Milbank: Clinton emails, not migrant children, have GOP focus

With a humanitarian crisis on the border, what gets Republican attention? A rehash of her emails.

By Dana Milbank

Babies are seized from their mothers’ arms. Photographs show their anguish. News reports describe their cages. A recording captures their wailing and a U.S. border official’s cold mockery. A defiant President Trump falsely blames others for the misery he created.

And Republican lawmakers respond as they often have: They hold another hearing about Hillary Clinton’s emails.

But they have run this play too many times before.

Just 29 seconds into Tuesday’s hearing on the defeated Democratic 2016 presidential nominee and her emails, Rep. Jerrold Nadler of New York, top Democrat on the Judiciary Committee, interrupted to point out that something more important needs attention.

“We have seen the pictures of immigrants ripped apart from their parents at the border. These children are not animals,” he said. “They are children who have been forcibly removed from their parents in our name.”

Republicans on the committee tried to silence Nadler with calls of “order!”

Nadler spoke over them: “The United States should be better than this. We should not put children in cages.”

“Regular order!” called out Rep. Bob Goodlatte, R-Virginia, chairman of the Judiciary Committee.

Rep. Trey Gowdy, R-South Carolina, chairman of the Oversight and Government Reform Committee, said Nadler “has been given more time than would have been afforded the other side, had we pulled something like that.”

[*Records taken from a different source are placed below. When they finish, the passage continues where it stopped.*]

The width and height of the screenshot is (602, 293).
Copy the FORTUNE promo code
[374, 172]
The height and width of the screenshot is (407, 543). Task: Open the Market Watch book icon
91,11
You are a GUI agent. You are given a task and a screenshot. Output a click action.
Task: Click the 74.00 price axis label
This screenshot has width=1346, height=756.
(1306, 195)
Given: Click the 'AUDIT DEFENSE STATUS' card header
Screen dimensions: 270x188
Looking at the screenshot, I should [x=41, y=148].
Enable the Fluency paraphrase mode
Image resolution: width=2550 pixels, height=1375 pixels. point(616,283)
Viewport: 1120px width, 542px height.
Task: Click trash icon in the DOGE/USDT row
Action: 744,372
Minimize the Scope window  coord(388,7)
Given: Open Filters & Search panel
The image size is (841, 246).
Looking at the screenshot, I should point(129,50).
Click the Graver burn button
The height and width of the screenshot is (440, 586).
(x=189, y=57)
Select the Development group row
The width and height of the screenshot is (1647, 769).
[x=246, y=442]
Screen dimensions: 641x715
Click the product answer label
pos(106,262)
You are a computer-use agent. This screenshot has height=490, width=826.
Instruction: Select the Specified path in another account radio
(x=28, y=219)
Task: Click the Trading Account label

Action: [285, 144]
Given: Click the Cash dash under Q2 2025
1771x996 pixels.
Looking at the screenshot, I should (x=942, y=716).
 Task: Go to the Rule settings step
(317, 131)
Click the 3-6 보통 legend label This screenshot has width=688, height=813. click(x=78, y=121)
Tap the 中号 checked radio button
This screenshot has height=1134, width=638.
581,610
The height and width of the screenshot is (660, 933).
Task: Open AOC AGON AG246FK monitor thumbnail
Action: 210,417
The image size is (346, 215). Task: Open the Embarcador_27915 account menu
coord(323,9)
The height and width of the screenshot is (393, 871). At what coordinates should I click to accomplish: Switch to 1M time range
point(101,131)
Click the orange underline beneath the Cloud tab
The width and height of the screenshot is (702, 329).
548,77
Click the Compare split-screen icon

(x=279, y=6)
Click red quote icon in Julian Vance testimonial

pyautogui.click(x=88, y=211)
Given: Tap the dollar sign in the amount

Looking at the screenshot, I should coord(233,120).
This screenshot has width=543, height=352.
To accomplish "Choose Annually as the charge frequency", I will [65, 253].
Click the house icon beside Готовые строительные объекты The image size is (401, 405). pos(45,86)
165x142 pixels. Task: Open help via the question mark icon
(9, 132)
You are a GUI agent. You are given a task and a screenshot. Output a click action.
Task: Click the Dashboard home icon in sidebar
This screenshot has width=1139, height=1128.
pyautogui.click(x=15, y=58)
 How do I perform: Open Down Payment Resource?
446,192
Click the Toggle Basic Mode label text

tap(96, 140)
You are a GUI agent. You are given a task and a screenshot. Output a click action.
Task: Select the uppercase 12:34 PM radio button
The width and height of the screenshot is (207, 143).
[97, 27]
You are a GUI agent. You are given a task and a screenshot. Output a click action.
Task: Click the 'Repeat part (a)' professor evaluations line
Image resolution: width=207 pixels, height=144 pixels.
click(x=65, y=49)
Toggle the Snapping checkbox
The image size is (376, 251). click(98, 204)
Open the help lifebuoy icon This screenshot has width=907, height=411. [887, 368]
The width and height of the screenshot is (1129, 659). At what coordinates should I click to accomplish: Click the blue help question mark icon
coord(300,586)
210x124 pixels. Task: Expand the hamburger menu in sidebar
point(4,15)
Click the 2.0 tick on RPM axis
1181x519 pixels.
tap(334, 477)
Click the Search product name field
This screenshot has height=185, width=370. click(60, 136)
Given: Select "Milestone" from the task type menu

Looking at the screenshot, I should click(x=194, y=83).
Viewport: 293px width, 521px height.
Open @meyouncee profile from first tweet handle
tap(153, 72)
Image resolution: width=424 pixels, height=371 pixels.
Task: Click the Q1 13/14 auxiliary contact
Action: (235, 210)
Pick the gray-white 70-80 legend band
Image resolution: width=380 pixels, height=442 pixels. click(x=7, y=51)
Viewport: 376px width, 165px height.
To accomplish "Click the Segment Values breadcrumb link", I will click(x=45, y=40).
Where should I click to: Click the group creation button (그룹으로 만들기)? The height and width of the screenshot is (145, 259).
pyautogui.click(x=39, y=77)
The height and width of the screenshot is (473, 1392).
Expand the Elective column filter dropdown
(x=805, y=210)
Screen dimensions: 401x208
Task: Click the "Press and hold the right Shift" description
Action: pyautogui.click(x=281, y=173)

Ah, so it’s “regular order” to have the umpteenth hearing about a now-private citizen’s emails, but you’re “pulling” a stunt if you talk about the Trump policy under which border guards are reportedly telling parents they are taking children “for a bath” and the children never return.

No, Republicans, your “regular order” is out of order.

As soon as Gowdy had silenced Nadler, two women in the back of the room, with infants in their laps, began to heckle the lawmakers about the inhumanity of Trump’s family separation policy.

Gowdy slammed the gavel to the dais and demanded that the mothers and babies be removed. (At least the Capitol Police had the good sense not to take the babies from the mothers.) “We will be in recess until the Capitol Police restore order!” Gowdy proclaimed.

But “order” remained elusive.

Shortly after the moms and babies were evicted from the room, Rep. Elijah Cummings of Maryland, top Democrat on the Oversight Committee, spoke. “Are we really going to sit here, 70 members of the Congress of the United States of America, in 2018, and have a hearing … on Hillary Clinton’s emails?”

His voice rising, and at times breaking, Cummings continued: “We should be able to agree that we will not keep kids in child internment camps indefinitely and hidden away from public view. What country is that? This is the United States of America! We now have reports of parents being deported, but the Trump administration is keeping their children here.”

But Republicans would not be distracted from their urgent and singular focus on Clinton’s emails. Unhappy that Clinton wasn’t charged in 2016 for mishandling her emails, they had demanded an investigation into the original investigation of Clinton. That investigation, conducted by Justice Department Inspector General Michael Horowitz, last week reported misconduct by some officials but “no evidence that the conclusions by the prosecutors were affected by bias or other improper considerations.”

Now Republicans, still unsatisfied, are threatening to investigate the investigation of the investigation of Clinton. Senate Republicans hauled Horowitz in Monday, and House Republicans hauled him in Tuesday, to field questions for seven hours from 70 lawmakers on the Judiciary and Oversight committees.

Rep. Darrell Issa, R-California, asked: “How is it you can say you found no evidence of bias?”

Rep. Jim Jordan, R-Ohio, suggesting the FBI had acted in a “nefarious” manner and had hidden information from Horowitz , said the misconduct was “more than just casting a cloud on the overall investigation,” as Horowitz had concluded.

Rep. Mark Meadows, R-North Carolina, alleged that the FBI had given “false information” to Horowitz, and he attempted to unmask people whose identity the FBI protects because they work in counterterrorism.

Rep. Louie Gohmert, R-Texas, demanded the names of special agents and prosecutors involved in the original probe, and he accused Inspector General Horowitz of going soft in his conclusions and offering “a little throwaway” to Democrats. Alleged Gohmert: “Bias is all the way through this, and I’m sorry that you were not able to see that.”

Does it never end? “Why is it that, here and now, in June of 2018, we are still talking about Hillary Clinton’s emails at all?” asked Nadler.

Perhaps because they care more about a scrubbed server than a clean conscience.